* _TRECHO_
19 de Março de 2018, notícia publicada pelo Mater Natura – Instituto de Estudos Ambientais
Desde 2004 tramita na Câmara dos Deputados o Projeto de Lei (PL) nº 3.729 que altera as regras do Licenciamento Ambiental. Este PL e outros 14 projetos a ele apensados podem ser votados nos próximos dias na Câmara dos Deputados.
Em comparação a recente decisão (28/02) do Superior Tribunal Federal (STF) sobre a votação do Código Florestal de 2012 (veja matéria aqui), mais uma vez a bancada ruralista é privilegiada enquanto o meio ambiente pode sofrer profundos impactos ambientais. Em seu art. 7° a nova lei, denominada Lei Geral de Licenciamento Ambiental, dispensa as atividades agropecuárias de procedimentos de licenciamento ambiental. Existe, também, a possibilidade para alguns empreendimentos serem enquadrados na modalidade de Licença Ambiental por Adesão e Compromisso (LAC), nesta licença o empreendedor irá declarar o seu compromisso quanto ao cumprimento dos requisitos relacionados ao meio ambiente, ou seja, contaremos com a “boa fé” dos empreendedores para respeitar os termos da autodeclaração!
O PL será votado em um cenário repleto de notícias sobre acidentes ambientais como o recente vazamento de rejeitos minerais da mineradora Hydro Alunorte em Barcarena no Pará. De acordo com publicação no site da UOL em 13 de março, a empresa admitiu a um jornal norueguês que realizou vazamentos controlados, sem autorização, num canal que passa ao lado da refinaria desde 17 fevereiro, após uma forte chuva que atingiu a região. A companhia menciona, porém, ter avisado as autoridades brasileiras e alega que este não é um acidente ambiental. Ou seja, neste caso fica evidente que em casos de julgamento dos responsáveis, eles facilmente se utilização de subterfúgios jurídicos para comprovar que “não estão descumprindo nenhuma lei” e consequentemente não se pode alegar que suas ações poderão prejudicar moradores da região.
O presidente da Câmara dos Deputados Rodrigo Maia, anunciou recentemente que há um acordo entre ambientalistas e representantes do agronegócio sobre o referido Projeto de Lei. No entanto, isto é uma MENTIRA, inclusive na última terça – feira (13) organizações ligadas à defesa do meio ambiente se reuniram com Maia e cobraram o compromisso de discutir amplamente esta nova lei assim como frisaram o não reconhecimento de tal acordo.
Em carta pública, assinada por 51 instituições ligadas as causas socioambientais entre elas o Mater Natura – Instituto de Estudos Ambientais se posicionam e destacam pontos do motivo pelo qual este projeto de lei não deve ser aprovado.

* _DESCRIÇÃO DO PROBLEMA_
Edite a parte da notícia sobre o licenciamento ambiental que começa em "Em carta pública, assinada" e vai até "deve ser aprovado.", substituindo "carta pública" por "nota pública".

* _AMOSTRA DOS DADOS_
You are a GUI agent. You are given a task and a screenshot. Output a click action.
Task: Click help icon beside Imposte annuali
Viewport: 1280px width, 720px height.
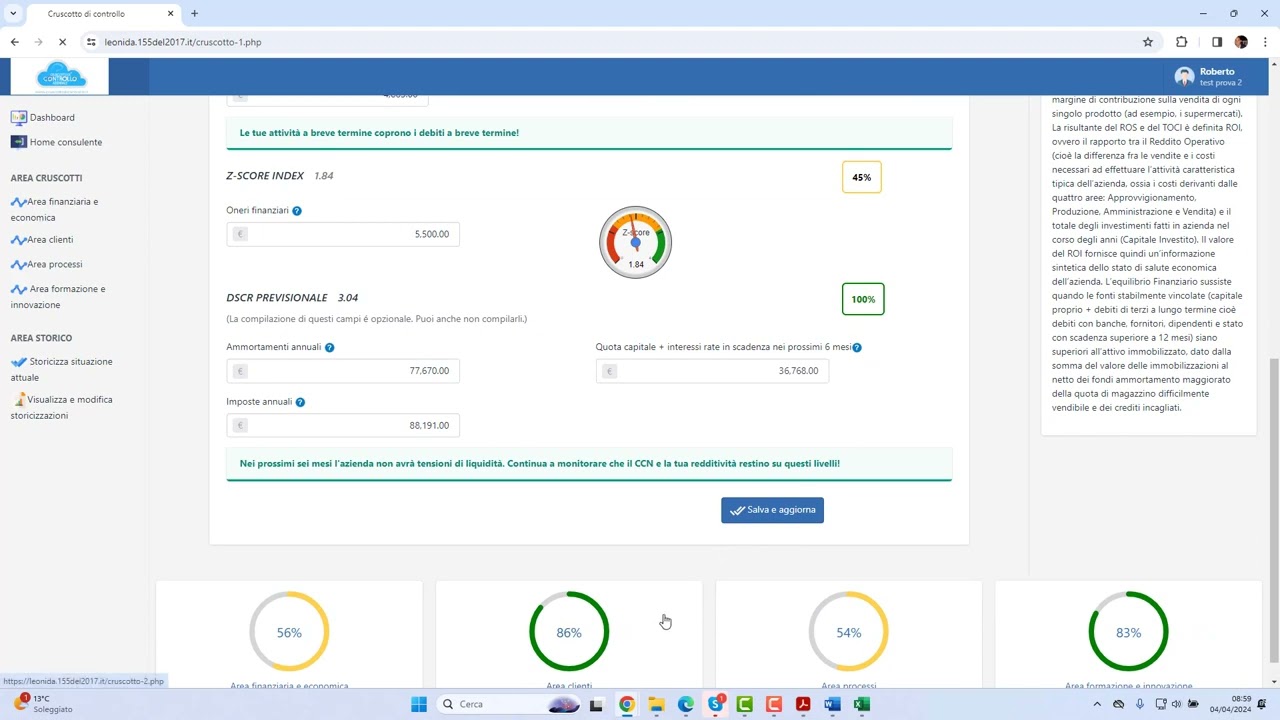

* _RESPOSTA FINAL_
Em nota pública, assinada por 51 instituições ligadas as causas socioambientais entre elas o Mater Natura – Instituto de Estudos Ambientais se posicionam e destacam pontos do motivo pelo qual este projeto de lei não deve ser aprovado.